Oliver Wendell Holmes, Jr. was a United States Supreme Court Justice from 1902 to 1932. He was born in Boston, MA on March 8, 1841 to the famous poet and physicist Oliver Wendell Holmes, Sr. and abolitionist Amelia Lee Jackson. In 1861, Ollie graduated from Harvard University and went straight into the service. He joined the 20th Massachusetts regiment in the United States Civil War, also known as “The Harvard Regiment.” While he was in the war, he was shot on 3 separate occasions; once in the chest at the Battle of Ball’s Bluff, once in the neck at Antietam, and once in the heel at Chancellorsville. When he got out of the war, he decided to attend Harvard Law School. In 1867 when he graduated, he went into practice in Boston as a paralegal. He joined a small firm and married a childhood friend, Fanny Bowditch Dixwell. They never had children. He would then later become a Chief Justice of the Massachusetts Supreme Court.

After a speech Ollie made at Harvard University on Memorial Day in 1895, later named “A Soldier’s Faith” speech, Teddy Roosevelt, who was attending the speech, was so moved by it, he elected him to the United States Supreme Court as a Justice in 1902.
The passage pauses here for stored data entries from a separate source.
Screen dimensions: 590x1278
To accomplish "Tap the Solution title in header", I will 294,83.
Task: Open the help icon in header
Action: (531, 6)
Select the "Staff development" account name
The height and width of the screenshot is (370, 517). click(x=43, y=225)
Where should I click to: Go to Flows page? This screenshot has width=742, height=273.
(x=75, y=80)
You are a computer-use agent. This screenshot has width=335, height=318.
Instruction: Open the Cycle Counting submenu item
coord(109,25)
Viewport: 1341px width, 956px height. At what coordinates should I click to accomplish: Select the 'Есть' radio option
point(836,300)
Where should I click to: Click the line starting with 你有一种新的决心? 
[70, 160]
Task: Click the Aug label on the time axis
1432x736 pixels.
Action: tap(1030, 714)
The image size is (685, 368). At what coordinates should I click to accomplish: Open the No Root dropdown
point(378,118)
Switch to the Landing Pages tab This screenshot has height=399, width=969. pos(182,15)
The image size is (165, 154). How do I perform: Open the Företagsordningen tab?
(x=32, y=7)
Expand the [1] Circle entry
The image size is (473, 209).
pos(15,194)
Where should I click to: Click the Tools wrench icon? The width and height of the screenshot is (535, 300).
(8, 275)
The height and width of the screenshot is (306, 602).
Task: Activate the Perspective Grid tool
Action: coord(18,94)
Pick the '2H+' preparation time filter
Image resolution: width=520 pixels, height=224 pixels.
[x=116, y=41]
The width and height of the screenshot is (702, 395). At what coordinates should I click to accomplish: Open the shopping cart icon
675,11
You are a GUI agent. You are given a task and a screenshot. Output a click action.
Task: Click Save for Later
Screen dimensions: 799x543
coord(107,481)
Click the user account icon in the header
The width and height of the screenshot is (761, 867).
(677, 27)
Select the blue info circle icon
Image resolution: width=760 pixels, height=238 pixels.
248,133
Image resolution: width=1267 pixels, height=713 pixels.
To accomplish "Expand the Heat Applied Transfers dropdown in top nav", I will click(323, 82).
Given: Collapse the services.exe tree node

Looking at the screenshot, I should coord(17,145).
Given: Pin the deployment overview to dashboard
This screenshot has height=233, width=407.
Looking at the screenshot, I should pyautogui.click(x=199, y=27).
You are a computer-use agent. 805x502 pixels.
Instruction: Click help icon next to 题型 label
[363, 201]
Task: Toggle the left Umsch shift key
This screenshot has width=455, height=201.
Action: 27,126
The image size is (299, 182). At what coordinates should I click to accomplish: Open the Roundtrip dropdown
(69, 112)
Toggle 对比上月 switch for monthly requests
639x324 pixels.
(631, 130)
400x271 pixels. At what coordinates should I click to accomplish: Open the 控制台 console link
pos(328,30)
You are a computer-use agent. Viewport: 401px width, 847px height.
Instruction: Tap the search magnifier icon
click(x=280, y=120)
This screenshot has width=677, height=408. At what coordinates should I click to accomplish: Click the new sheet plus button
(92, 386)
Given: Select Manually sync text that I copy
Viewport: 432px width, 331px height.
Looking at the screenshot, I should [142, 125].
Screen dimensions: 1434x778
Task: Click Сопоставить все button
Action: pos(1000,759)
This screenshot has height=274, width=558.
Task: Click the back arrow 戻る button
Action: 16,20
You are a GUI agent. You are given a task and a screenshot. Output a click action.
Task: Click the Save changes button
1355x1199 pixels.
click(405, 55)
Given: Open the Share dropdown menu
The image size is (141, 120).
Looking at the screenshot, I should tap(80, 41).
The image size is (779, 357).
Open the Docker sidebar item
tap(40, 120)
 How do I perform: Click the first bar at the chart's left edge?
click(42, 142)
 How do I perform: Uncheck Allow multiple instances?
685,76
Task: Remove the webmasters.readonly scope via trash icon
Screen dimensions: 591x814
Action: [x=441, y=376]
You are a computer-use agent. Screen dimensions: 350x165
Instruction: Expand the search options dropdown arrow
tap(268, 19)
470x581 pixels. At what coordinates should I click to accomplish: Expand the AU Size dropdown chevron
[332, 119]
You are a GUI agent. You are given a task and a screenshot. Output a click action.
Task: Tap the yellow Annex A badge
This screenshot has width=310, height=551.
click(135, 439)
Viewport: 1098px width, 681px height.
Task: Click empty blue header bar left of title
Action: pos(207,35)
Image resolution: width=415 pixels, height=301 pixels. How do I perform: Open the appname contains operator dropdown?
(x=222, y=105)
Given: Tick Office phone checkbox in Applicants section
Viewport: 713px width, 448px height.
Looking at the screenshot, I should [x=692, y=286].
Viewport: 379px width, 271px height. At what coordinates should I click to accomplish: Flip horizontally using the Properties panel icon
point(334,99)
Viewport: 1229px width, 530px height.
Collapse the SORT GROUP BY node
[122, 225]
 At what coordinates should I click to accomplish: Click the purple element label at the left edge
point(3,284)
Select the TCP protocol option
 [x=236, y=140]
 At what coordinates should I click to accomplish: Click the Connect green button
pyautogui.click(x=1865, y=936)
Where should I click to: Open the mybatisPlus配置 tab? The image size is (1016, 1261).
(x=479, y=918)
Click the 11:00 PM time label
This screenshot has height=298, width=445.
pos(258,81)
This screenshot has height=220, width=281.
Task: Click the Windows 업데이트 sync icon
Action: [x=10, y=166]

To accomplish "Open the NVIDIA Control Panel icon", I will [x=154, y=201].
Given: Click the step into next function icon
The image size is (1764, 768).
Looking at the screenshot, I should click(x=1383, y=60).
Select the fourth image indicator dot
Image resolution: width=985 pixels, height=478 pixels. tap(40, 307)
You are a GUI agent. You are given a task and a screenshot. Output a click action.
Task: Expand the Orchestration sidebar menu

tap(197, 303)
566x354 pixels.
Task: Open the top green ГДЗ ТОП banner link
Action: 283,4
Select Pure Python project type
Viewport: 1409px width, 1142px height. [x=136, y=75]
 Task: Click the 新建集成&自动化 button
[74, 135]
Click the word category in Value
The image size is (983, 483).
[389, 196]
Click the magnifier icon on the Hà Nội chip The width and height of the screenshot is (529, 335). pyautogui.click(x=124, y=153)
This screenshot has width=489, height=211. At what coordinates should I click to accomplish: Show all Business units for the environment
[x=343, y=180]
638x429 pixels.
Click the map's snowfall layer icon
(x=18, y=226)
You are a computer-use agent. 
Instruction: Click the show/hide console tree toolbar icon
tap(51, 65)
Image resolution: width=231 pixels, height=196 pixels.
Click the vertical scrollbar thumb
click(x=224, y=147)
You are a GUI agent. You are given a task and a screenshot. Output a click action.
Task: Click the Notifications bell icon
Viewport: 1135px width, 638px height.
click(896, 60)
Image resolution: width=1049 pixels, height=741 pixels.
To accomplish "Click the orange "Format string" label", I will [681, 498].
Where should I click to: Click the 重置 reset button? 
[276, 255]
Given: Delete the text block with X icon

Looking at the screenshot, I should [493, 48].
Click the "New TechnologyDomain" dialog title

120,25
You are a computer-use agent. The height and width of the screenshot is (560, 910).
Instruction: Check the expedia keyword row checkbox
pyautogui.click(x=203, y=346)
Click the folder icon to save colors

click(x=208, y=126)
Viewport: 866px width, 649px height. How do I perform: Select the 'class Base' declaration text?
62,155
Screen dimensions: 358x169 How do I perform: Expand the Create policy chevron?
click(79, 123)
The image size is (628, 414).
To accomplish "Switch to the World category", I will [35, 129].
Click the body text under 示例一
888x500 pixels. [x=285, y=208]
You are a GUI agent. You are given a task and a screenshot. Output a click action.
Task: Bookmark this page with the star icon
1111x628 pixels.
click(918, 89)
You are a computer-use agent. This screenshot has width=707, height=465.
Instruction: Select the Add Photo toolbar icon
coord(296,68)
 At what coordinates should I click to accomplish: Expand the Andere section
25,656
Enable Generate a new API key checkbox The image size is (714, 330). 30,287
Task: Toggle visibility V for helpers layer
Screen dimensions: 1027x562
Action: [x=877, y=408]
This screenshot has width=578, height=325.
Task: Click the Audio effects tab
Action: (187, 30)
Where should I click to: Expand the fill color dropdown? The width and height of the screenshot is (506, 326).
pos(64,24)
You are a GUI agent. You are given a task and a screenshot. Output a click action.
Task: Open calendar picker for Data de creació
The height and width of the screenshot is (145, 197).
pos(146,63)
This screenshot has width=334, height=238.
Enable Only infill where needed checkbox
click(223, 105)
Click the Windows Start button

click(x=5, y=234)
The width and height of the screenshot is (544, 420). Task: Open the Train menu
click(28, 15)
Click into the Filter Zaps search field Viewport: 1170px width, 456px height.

His most famous role in the Supreme Court was coining the term, “Clear and Present Danger.” This was during a case known as Schenck vs. The United States, where a man by the name of Charles Schenck was publicly speaking out against the draft for WW1. The country wanted him to go to jail, but Ollie stated, ” The question in every case is whether the words used are used in such circumstances and are of such a nature as to create a clear and present danger that they will bring about the substantive evils that Congress has a right to prevent. ” This pretty much means that we can’t punish this man for speaking his mind. This went against his First Amendment right. He can say what he wants unless what he says has clear intent of harm.

He stayed on the Supreme Court until 1932, and then died of pneumonia in 1935. He was buried in Arlington National Cemetary. His legal documents were sent to Harvard Law School and locked away. Since then, he has had a movie made about him, The Magnificent Yankee, and on a series of stamps known as the Prominent Americans Series, his stamp was 15 cents.